The two largest German parties – the SPD and the CDU – are able to spend huge sums on social campaigns to raise awareness of the dangers of climate change or on the integration of foreigners into German society. Meanwhile, over the past 30 years there have been no noticeable campaigns reminding Germany that joining NATO not only benefits from the American nuclear umbrella, but also the duty to fight in defense of NATO’s allies. Indeed, Germany sent its troops to Lithuania and it was an example of taking allied solidarity seriously. Similarly, we must gratefully remember the sale of Leopard tanks to Poland, even if it concerns a bit worn-out equipment. But situations such as the threat to Ukraine should make Germany think in terms of defending freedom and security, and not in the application of dogmatic pacifism. Germany – the world’s fourth largest exporter of arms – sends its weapons to many countries that pursue a very strict foreign policy, also with the use of military forces. This was the case with Turkey and Saudi Arabia.
UNBEARABLE LIGHTNESS OF BEING
I remember in the mid-1990s, when I became interested in the German vision of post-war history, my attention was drawn to special historical notebooks of “Der Spiegel” about the Cold War. In Poland, we treated the history of the struggle between the West and the Soviet camp as the history of the defense of freedom and democracy by Western states, led by the USA. In the publication of “Spiegel” I found a completely different vision. The long-term confrontation was presented as a rivalry between two insane forces, embraced by equally militaristic aspirations. There was a subtext in this that the divided Germany was a green pasture over which, in the event of war, elephants from the east and west would stampede over, equally disregarding the interests of ordinary Germans.
It was a very clear departure from the idea formulated by Konrad Adenauer and which was respected until the beginning of the 1980s. The older generation of Germans remembered that Germany was in fact quickly released – four years after the war – from more advanced denazification in the name of the need to embed German hard brick in the NATO wall. Since the 1968 revolt, the notion that freedom is not a privilege but a state that requires an effort to defend itself has slowly faded away. The prestige of officers was systematically dropping and more and more young people, despite the abolition of compulsory conscription, considered the Bundeswehr embarrassing.
It caused a bitter paradox. The army attracted fewer and fewer young people who wanted to make a career, and those who volunteered were more and more often representatives of the extreme right.
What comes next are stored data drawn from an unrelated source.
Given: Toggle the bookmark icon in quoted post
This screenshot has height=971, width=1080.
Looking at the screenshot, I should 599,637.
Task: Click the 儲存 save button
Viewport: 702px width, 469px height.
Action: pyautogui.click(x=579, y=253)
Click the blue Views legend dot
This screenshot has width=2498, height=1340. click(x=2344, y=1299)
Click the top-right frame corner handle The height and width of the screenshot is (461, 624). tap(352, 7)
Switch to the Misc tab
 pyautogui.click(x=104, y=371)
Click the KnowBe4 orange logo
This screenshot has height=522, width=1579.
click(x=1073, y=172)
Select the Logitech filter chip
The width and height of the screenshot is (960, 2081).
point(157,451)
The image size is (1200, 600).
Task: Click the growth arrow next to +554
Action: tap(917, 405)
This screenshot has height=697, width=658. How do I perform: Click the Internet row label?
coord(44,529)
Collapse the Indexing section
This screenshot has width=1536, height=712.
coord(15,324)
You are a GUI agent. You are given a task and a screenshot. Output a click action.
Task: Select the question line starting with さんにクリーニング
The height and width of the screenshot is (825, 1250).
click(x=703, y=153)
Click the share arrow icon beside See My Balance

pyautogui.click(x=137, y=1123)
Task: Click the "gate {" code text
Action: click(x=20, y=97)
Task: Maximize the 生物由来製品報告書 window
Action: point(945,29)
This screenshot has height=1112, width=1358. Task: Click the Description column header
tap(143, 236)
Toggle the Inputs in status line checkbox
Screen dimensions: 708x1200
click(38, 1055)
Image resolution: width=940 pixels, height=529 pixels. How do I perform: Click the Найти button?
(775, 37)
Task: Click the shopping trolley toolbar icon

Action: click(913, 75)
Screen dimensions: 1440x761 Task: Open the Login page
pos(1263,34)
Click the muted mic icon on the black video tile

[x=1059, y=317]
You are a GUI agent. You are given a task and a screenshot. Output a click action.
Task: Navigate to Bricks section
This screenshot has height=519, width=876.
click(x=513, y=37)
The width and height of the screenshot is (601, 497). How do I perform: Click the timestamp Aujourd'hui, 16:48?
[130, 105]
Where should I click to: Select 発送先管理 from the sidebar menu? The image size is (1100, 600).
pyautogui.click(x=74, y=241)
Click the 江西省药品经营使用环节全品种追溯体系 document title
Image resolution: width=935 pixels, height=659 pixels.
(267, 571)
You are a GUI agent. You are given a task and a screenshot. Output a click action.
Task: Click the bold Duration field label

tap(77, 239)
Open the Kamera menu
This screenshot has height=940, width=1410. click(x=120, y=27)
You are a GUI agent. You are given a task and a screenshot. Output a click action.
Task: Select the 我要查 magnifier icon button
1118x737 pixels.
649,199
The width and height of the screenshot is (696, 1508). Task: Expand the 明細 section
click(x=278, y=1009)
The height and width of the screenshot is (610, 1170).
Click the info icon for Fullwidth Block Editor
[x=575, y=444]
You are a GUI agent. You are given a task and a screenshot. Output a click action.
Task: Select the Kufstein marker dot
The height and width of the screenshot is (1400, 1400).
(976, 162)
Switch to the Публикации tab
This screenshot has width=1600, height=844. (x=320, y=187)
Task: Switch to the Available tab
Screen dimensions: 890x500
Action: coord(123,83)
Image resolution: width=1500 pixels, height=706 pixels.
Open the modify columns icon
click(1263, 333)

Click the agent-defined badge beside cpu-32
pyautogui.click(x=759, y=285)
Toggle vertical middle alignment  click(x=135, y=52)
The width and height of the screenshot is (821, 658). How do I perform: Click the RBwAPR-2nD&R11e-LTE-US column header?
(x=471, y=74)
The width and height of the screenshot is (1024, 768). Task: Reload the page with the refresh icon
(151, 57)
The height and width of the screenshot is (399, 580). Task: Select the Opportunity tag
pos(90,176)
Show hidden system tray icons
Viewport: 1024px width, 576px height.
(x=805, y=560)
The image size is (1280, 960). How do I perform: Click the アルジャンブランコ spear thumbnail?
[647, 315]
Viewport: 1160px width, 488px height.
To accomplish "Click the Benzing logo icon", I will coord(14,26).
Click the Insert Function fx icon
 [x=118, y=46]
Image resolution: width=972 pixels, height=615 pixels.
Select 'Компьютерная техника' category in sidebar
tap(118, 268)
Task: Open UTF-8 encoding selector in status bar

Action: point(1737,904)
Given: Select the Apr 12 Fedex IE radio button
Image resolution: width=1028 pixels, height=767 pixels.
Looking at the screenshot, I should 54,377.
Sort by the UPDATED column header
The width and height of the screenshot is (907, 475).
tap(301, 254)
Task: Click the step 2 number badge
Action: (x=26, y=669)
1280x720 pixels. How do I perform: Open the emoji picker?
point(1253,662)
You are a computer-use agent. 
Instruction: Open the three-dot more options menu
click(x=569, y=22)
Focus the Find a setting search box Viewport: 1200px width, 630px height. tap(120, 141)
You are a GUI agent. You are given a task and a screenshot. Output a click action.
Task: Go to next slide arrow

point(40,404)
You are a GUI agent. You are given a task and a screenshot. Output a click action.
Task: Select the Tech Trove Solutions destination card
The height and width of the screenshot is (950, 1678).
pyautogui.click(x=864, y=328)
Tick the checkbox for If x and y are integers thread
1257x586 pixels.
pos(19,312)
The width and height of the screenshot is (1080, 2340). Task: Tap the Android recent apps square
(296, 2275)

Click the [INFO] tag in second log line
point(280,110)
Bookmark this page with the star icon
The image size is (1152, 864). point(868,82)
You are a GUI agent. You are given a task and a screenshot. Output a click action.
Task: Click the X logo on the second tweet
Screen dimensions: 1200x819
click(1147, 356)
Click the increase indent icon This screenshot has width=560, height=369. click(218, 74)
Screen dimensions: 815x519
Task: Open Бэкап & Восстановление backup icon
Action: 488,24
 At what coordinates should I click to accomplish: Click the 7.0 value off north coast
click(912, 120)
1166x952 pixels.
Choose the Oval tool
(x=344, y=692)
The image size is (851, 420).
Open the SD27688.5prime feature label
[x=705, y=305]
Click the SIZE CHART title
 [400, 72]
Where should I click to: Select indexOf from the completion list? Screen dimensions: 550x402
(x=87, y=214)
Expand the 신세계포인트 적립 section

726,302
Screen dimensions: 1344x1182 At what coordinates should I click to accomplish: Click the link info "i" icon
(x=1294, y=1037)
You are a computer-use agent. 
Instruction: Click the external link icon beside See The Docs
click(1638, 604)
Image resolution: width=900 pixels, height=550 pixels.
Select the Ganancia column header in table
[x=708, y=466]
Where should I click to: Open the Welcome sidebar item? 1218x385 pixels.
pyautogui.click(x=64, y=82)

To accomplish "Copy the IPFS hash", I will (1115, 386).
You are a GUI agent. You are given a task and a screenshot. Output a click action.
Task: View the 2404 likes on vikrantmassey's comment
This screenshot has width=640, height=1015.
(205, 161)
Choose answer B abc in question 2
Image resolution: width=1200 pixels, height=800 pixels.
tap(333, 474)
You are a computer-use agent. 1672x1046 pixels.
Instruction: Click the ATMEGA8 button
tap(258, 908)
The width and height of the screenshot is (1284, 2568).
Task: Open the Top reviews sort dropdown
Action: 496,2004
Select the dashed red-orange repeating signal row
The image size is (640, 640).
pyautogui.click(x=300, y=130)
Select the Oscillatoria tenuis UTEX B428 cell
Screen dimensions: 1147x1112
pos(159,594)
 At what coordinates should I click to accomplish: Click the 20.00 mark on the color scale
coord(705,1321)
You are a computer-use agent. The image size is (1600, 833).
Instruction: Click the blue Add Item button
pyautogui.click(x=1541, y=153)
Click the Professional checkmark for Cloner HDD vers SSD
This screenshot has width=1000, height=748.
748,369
The prestige of the teaching profession declined as more and more educators had to capitulate to either pacifism or immigrant dislike of the German uniform.
Can such a state of affairs be indifferent to the country neighboring Germany? During the disputes between the government of Mateusz Morawiecki and Brussels, German journalists repeated ad nauseam that since Poland joined the EU club, it must adhere to enigmatically defined European values. This principle doesn’t work the other way around, however. Few in Poland point out to the Federal Republic that they were accepted by the Allies due to fear of an invasion from the east. Once again, the age old principle is confirmed: size matters.
This article was published in February 2022 in “Do Rzeczy” magazine.